---------- Data under study ----------

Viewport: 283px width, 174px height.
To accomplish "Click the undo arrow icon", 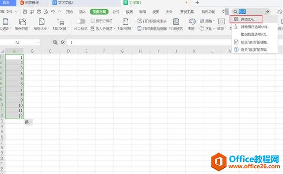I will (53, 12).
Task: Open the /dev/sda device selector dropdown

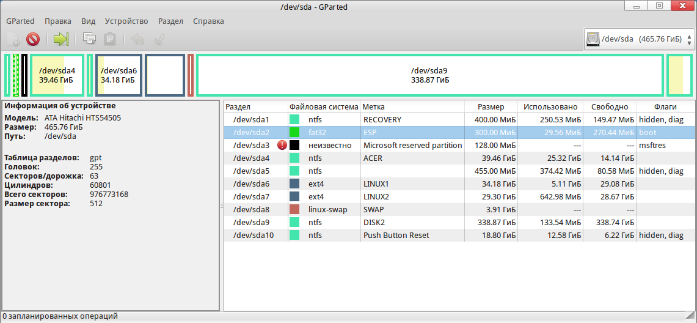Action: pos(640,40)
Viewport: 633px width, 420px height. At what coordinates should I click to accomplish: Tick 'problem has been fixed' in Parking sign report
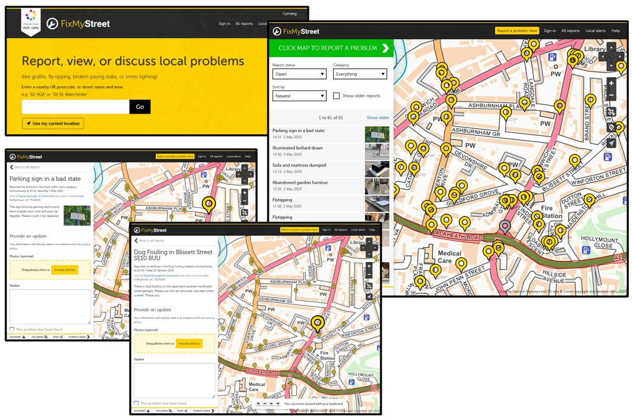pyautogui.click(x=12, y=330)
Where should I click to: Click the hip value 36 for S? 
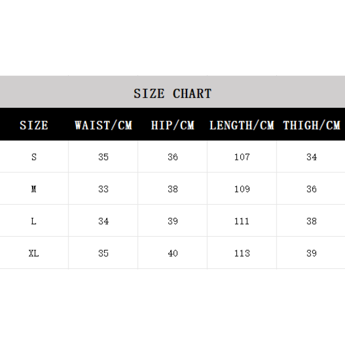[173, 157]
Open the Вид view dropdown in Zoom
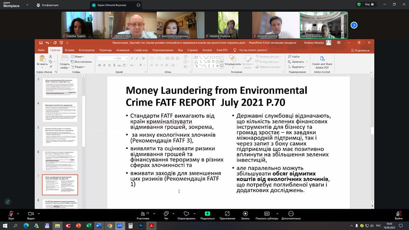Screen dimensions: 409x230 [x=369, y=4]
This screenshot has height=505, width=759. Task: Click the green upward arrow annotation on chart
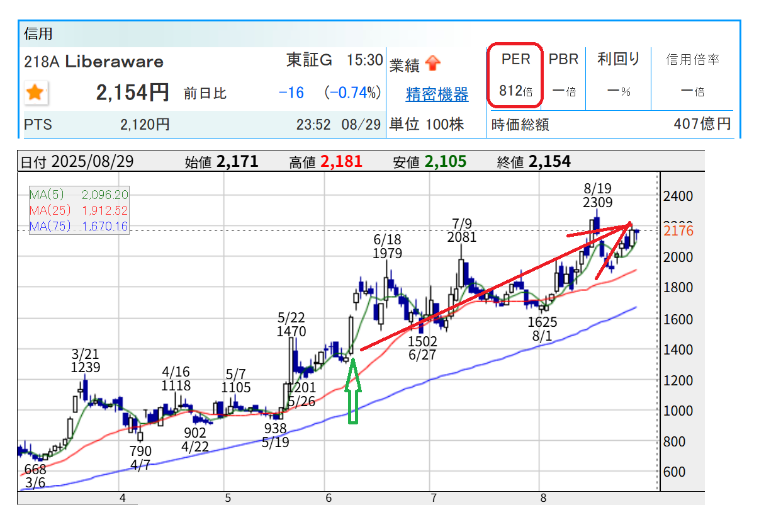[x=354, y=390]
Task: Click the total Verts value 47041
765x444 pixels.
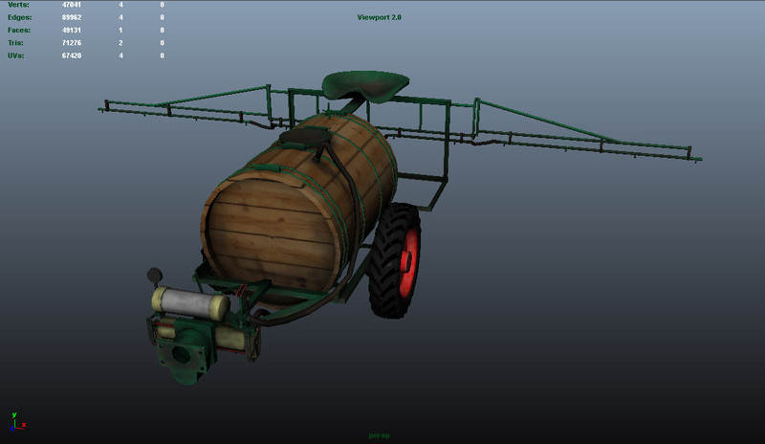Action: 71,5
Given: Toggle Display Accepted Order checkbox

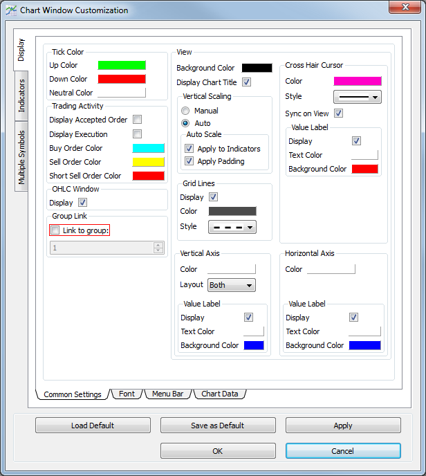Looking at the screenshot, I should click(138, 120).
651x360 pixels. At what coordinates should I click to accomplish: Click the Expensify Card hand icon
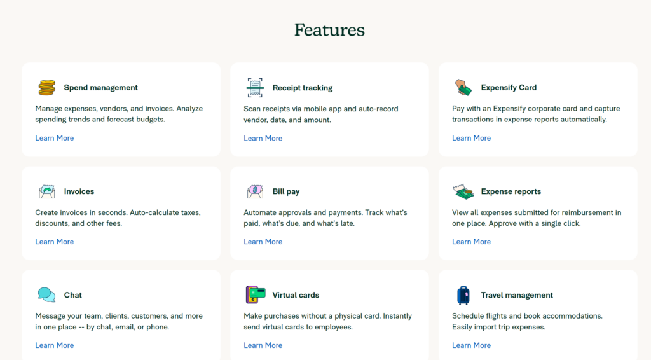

----------

> [Instructions for the task]
Only the lines starting at the one that holds "Given: Toggle Display Accepted Order checkbox" and ending at the last line of the data belong in your answer. Please set them down exactly and omit the pictures.

> [Expected answer]
Given: Toggle Display Accepted Order checkbox

Looking at the screenshot, I should click(138, 120).
651x360 pixels. At what coordinates should I click to accomplish: Click the Expensify Card hand icon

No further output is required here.